Pattern 1: Divergence (Loss → inf/nan)#

Flow bridge: Building on The Master Flowchart, this section adds the next layer of conceptual depth.

diagnose_divergence.py
Loading editor...

Pattern 2: Plateau (Loss Not Decreasing)#

Flow bridge: Building on Pattern 1: Divergence (Loss → inf/nan), this section adds the next layer of conceptual depth.

diagnose_plateau.py
Loading editor...

Pattern 3: Instability (Oscillating Loss)#

Flow bridge: Building on Pattern 2: Plateau (Loss Not Decreasing), this section adds the next layer of conceptual depth.

diagnose_instability.py
Loading editor...

The Complete Debugging Checklist#

Flow bridge: Now that the core mechanism is clear, stress-test it under realistic failure conditions.

1

Step 1: Check the loss curve shape. Is it diverging (going to inf), plateauing (stuck), or unstable (oscillating)? Each has different causes.

Quick Reference Card#

Flow bridge: Building on The Complete Debugging Checklist, this section adds the next layer of conceptual depth.

SymptomFirst CheckLikely Fix
Loss → nanGradient normsLower LR, gradient clipping
Loss stuckGradient magnitudeHigher LR, better init
Loss oscillatesBatch size, LRLower LR, larger batch
Val loss risesRegularizationDropout, weight decay
Slow progressLearning rateIncrease LR, check warmup
Memory errorBatch sizeLower batch, gradient checkpointing

Production Debugging Tools#

Flow bridge: Now that the core mechanism is clear, stress-test it under realistic failure conditions.

debugging_tools.py
Loading editor...

Scale Thought Experiment#

Flow bridge: With the local mechanism in place, extend it to larger model, context, and system scales.

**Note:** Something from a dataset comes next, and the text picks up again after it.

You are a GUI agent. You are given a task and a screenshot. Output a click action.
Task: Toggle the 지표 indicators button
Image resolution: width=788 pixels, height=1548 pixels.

ScaleDebugging ChallengeApproach
Local (1 GPU)Quick iterationMany small experiments
Single node (8 GPUs)Longer runsLog everything, catch issues early
Multi-node (64+ GPUs)Expensive failuresExtensive validation before scaling
Production (1000+ GPUs)Can't afford restartsAutomated monitoring, early stopping

Checkpoint Questions#

Use these to verify understanding before moving on:

  1. Can you do this without notes: Apply a systematic methodology to diagnose training failures?
  2. Can you do this without notes: Distinguish between loss plateau, divergence, and instability?
  3. Can you do this without notes: Use gradient statistics to identify root causes?

Research Hooks#

Flow bridge: Use this practical baseline to frame the open research questions that remain unresolved.

Tools to Master:

  • PyTorch Profiler (torch.profiler)
  • NVIDIA Nsight Systems
  • Weights & Biases (wandb)
  • TensorBoard

Papers:

  1. "On the Difficulty of Training Recurrent Neural Networks" (Pascanu et al., 2013) — Classic analysis of gradient problems
  2. "Visualizing and Understanding Recurrent Networks" (Karpathy et al., 2015) — Debugging through visualization

Congratulations! You've completed Track 0: Foundations. You now have the mental models that separate senior research engineers from juniors. Next steps: Apply these principles to the advanced tracks on LLM training, parallelism, and inference.